:: Task directions ::
Present the following entries again, word for word and in full.

^^^^^^^^

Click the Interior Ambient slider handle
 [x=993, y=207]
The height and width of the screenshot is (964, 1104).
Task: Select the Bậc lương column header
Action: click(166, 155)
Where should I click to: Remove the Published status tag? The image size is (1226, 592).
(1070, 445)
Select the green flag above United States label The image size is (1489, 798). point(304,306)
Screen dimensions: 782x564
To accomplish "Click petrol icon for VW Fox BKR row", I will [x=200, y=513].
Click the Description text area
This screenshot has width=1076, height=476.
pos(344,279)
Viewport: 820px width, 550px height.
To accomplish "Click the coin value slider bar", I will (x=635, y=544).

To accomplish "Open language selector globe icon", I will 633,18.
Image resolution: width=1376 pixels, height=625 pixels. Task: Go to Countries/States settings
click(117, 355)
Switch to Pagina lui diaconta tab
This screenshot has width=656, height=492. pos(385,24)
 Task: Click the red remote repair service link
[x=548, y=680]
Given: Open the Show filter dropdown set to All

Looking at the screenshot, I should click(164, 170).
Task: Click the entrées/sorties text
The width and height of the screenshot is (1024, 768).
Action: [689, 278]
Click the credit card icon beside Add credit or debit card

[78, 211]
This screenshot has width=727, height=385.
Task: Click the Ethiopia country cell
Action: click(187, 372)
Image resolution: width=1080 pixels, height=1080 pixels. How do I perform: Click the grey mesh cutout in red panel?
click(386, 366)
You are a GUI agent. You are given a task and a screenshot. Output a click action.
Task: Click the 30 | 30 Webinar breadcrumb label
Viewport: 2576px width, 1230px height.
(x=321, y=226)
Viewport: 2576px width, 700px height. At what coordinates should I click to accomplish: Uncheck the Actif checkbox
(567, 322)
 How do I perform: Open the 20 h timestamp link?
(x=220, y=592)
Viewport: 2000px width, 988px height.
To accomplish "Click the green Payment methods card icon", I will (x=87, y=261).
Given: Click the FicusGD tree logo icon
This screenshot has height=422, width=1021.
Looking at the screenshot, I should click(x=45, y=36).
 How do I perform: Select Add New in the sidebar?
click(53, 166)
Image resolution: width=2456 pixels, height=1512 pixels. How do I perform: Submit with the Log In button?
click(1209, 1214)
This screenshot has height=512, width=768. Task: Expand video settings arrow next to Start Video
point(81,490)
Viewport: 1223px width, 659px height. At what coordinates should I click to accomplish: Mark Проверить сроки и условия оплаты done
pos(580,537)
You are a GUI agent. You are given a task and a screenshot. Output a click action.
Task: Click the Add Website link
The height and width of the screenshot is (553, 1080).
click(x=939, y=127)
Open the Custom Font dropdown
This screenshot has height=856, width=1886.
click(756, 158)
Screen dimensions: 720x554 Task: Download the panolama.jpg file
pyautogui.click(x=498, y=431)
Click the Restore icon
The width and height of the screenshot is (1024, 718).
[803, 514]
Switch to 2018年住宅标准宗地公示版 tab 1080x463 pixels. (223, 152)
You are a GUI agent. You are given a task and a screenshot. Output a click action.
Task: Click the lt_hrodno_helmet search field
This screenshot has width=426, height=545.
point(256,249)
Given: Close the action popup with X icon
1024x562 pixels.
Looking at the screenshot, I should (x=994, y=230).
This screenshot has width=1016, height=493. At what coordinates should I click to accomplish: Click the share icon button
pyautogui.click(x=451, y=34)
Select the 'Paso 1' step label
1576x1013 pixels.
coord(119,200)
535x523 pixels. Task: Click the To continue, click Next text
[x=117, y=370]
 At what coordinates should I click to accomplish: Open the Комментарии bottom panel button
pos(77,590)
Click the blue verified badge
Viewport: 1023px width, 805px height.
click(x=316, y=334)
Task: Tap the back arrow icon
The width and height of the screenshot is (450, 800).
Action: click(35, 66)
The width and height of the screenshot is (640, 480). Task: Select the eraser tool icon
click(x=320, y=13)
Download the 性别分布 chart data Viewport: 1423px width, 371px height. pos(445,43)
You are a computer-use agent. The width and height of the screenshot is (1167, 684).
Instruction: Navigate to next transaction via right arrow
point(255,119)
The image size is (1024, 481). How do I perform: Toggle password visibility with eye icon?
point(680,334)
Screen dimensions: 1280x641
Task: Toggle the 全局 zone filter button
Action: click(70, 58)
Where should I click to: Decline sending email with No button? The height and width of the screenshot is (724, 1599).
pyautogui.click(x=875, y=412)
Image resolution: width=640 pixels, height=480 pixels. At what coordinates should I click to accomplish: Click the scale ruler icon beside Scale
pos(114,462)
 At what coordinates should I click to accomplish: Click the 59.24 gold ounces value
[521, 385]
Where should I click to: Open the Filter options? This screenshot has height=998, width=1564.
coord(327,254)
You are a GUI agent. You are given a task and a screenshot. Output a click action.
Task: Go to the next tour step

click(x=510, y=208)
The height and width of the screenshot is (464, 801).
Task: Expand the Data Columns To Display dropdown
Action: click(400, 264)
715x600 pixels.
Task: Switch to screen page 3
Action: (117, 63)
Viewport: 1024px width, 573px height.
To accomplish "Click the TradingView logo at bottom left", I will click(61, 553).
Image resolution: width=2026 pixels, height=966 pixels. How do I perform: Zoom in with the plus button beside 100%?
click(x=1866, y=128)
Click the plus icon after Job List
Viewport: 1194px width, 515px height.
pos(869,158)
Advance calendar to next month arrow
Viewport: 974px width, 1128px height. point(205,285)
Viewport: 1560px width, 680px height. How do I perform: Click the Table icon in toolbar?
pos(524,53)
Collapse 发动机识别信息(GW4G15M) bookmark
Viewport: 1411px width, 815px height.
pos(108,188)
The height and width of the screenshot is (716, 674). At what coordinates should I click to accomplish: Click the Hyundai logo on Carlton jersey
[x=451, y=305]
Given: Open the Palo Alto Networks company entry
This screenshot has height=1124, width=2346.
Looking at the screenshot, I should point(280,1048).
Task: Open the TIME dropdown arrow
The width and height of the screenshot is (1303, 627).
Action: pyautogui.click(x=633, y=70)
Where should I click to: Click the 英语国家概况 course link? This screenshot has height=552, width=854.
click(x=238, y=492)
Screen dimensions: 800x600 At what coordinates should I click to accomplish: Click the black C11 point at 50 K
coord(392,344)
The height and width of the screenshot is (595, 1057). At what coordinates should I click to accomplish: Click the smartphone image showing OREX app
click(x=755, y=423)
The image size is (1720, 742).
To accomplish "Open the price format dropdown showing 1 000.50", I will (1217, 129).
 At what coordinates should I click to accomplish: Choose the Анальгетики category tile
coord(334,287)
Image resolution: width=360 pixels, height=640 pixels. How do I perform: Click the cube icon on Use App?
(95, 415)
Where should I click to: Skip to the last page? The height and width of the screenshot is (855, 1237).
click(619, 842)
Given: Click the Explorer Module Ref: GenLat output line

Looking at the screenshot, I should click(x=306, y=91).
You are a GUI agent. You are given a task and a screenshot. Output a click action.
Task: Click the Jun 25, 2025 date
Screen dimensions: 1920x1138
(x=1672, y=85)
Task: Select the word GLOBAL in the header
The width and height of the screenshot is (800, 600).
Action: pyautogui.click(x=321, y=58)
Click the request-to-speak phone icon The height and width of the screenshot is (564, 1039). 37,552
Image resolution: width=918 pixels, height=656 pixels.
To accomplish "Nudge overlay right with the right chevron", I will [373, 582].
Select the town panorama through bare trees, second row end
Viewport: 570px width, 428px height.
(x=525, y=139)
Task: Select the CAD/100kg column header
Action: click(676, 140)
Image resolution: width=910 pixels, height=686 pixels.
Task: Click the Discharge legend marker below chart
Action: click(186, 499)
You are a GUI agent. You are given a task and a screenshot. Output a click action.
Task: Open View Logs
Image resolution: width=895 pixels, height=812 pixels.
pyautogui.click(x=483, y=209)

^^^^^^^^

:: Your response ::
Click the Interior Ambient slider handle
 [x=993, y=207]
The height and width of the screenshot is (964, 1104).
Task: Select the Bậc lương column header
Action: click(166, 155)
Where should I click to: Remove the Published status tag? The image size is (1226, 592).
(1070, 445)
Select the green flag above United States label The image size is (1489, 798). point(304,306)
Screen dimensions: 782x564
To accomplish "Click petrol icon for VW Fox BKR row", I will [x=200, y=513].
Click the Description text area
This screenshot has width=1076, height=476.
pos(344,279)
Viewport: 820px width, 550px height.
To accomplish "Click the coin value slider bar", I will (x=635, y=544).

To accomplish "Open language selector globe icon", I will 633,18.
Image resolution: width=1376 pixels, height=625 pixels. Task: Go to Countries/States settings
click(117, 355)
Switch to Pagina lui diaconta tab
This screenshot has width=656, height=492. pos(385,24)
 Task: Click the red remote repair service link
[x=548, y=680]
Given: Open the Show filter dropdown set to All

Looking at the screenshot, I should click(164, 170).
Task: Click the entrées/sorties text
The width and height of the screenshot is (1024, 768).
Action: [689, 278]
Click the credit card icon beside Add credit or debit card

[78, 211]
This screenshot has width=727, height=385.
Task: Click the Ethiopia country cell
Action: click(187, 372)
Image resolution: width=1080 pixels, height=1080 pixels. How do I perform: Click the grey mesh cutout in red panel?
click(386, 366)
You are a GUI agent. You are given a task and a screenshot. Output a click action.
Task: Click the 30 | 30 Webinar breadcrumb label
Viewport: 2576px width, 1230px height.
(x=321, y=226)
Viewport: 2576px width, 700px height. At what coordinates should I click to accomplish: Uncheck the Actif checkbox
(567, 322)
 How do I perform: Open the 20 h timestamp link?
(x=220, y=592)
Viewport: 2000px width, 988px height.
To accomplish "Click the green Payment methods card icon", I will (x=87, y=261).
Given: Click the FicusGD tree logo icon
This screenshot has height=422, width=1021.
Looking at the screenshot, I should click(x=45, y=36).
 How do I perform: Select Add New in the sidebar?
click(53, 166)
Image resolution: width=2456 pixels, height=1512 pixels. How do I perform: Submit with the Log In button?
click(1209, 1214)
This screenshot has height=512, width=768. Task: Expand video settings arrow next to Start Video
point(81,490)
Viewport: 1223px width, 659px height. At what coordinates should I click to accomplish: Mark Проверить сроки и условия оплаты done
pos(580,537)
You are a GUI agent. You are given a task and a screenshot. Output a click action.
Task: Click the Add Website link
The height and width of the screenshot is (553, 1080).
click(x=939, y=127)
Open the Custom Font dropdown
This screenshot has height=856, width=1886.
click(756, 158)
Screen dimensions: 720x554 Task: Download the panolama.jpg file
pyautogui.click(x=498, y=431)
Click the Restore icon
The width and height of the screenshot is (1024, 718).
[803, 514]
Switch to 2018年住宅标准宗地公示版 tab 1080x463 pixels. (223, 152)
You are a GUI agent. You are given a task and a screenshot. Output a click action.
Task: Click the lt_hrodno_helmet search field
This screenshot has width=426, height=545.
point(256,249)
Given: Close the action popup with X icon
1024x562 pixels.
Looking at the screenshot, I should (x=994, y=230).
This screenshot has width=1016, height=493. At what coordinates should I click to accomplish: Click the share icon button
pyautogui.click(x=451, y=34)
Select the 'Paso 1' step label
1576x1013 pixels.
coord(119,200)
535x523 pixels. Task: Click the To continue, click Next text
[x=117, y=370]
 At what coordinates should I click to accomplish: Open the Комментарии bottom panel button
pos(77,590)
Click the blue verified badge
Viewport: 1023px width, 805px height.
click(x=316, y=334)
Task: Tap the back arrow icon
The width and height of the screenshot is (450, 800).
Action: click(35, 66)
The width and height of the screenshot is (640, 480). Task: Select the eraser tool icon
click(x=320, y=13)
Download the 性别分布 chart data Viewport: 1423px width, 371px height. pos(445,43)
You are a computer-use agent. The width and height of the screenshot is (1167, 684).
Instruction: Navigate to next transaction via right arrow
point(255,119)
The image size is (1024, 481). How do I perform: Toggle password visibility with eye icon?
point(680,334)
Screen dimensions: 1280x641
Task: Toggle the 全局 zone filter button
Action: click(70, 58)
Where should I click to: Decline sending email with No button? The height and width of the screenshot is (724, 1599).
pyautogui.click(x=875, y=412)
Image resolution: width=640 pixels, height=480 pixels. At what coordinates should I click to accomplish: Click the scale ruler icon beside Scale
pos(114,462)
 At what coordinates should I click to accomplish: Click the 59.24 gold ounces value
[521, 385]
Where should I click to: Open the Filter options? This screenshot has height=998, width=1564.
coord(327,254)
You are a GUI agent. You are given a task and a screenshot. Output a click action.
Task: Go to the next tour step

click(x=510, y=208)
The height and width of the screenshot is (464, 801).
Task: Expand the Data Columns To Display dropdown
Action: click(400, 264)
715x600 pixels.
Task: Switch to screen page 3
Action: (117, 63)
Viewport: 1024px width, 573px height.
To accomplish "Click the TradingView logo at bottom left", I will click(61, 553).
Image resolution: width=2026 pixels, height=966 pixels. How do I perform: Zoom in with the plus button beside 100%?
click(x=1866, y=128)
Click the plus icon after Job List
Viewport: 1194px width, 515px height.
pos(869,158)
Advance calendar to next month arrow
Viewport: 974px width, 1128px height. point(205,285)
Viewport: 1560px width, 680px height. How do I perform: Click the Table icon in toolbar?
pos(524,53)
Collapse 发动机识别信息(GW4G15M) bookmark
Viewport: 1411px width, 815px height.
pos(108,188)
The height and width of the screenshot is (716, 674). At what coordinates should I click to accomplish: Click the Hyundai logo on Carlton jersey
[x=451, y=305]
Given: Open the Palo Alto Networks company entry
This screenshot has height=1124, width=2346.
Looking at the screenshot, I should point(280,1048).
Task: Open the TIME dropdown arrow
The width and height of the screenshot is (1303, 627).
Action: pyautogui.click(x=633, y=70)
Where should I click to: Click the 英语国家概况 course link? This screenshot has height=552, width=854.
click(x=238, y=492)
Screen dimensions: 800x600 At what coordinates should I click to accomplish: Click the black C11 point at 50 K
coord(392,344)
The height and width of the screenshot is (595, 1057). At what coordinates should I click to accomplish: Click the smartphone image showing OREX app
click(x=755, y=423)
The image size is (1720, 742).
To accomplish "Open the price format dropdown showing 1 000.50", I will (1217, 129).
 At what coordinates should I click to accomplish: Choose the Анальгетики category tile
coord(334,287)
Image resolution: width=360 pixels, height=640 pixels. How do I perform: Click the cube icon on Use App?
(95, 415)
Where should I click to: Skip to the last page? The height and width of the screenshot is (855, 1237).
click(619, 842)
Given: Click the Explorer Module Ref: GenLat output line

Looking at the screenshot, I should click(x=306, y=91).
You are a GUI agent. You are given a task and a screenshot. Output a click action.
Task: Click the Jun 25, 2025 date
Screen dimensions: 1920x1138
(x=1672, y=85)
Task: Select the word GLOBAL in the header
The width and height of the screenshot is (800, 600).
Action: pyautogui.click(x=321, y=58)
Click the request-to-speak phone icon The height and width of the screenshot is (564, 1039). 37,552
Image resolution: width=918 pixels, height=656 pixels.
To accomplish "Nudge overlay right with the right chevron", I will [373, 582].
Select the town panorama through bare trees, second row end
Viewport: 570px width, 428px height.
(x=525, y=139)
Task: Select the CAD/100kg column header
Action: click(676, 140)
Image resolution: width=910 pixels, height=686 pixels.
Task: Click the Discharge legend marker below chart
Action: click(186, 499)
You are a GUI agent. You are given a task and a screenshot. Output a click action.
Task: Open View Logs
Image resolution: width=895 pixels, height=812 pixels.
pyautogui.click(x=483, y=209)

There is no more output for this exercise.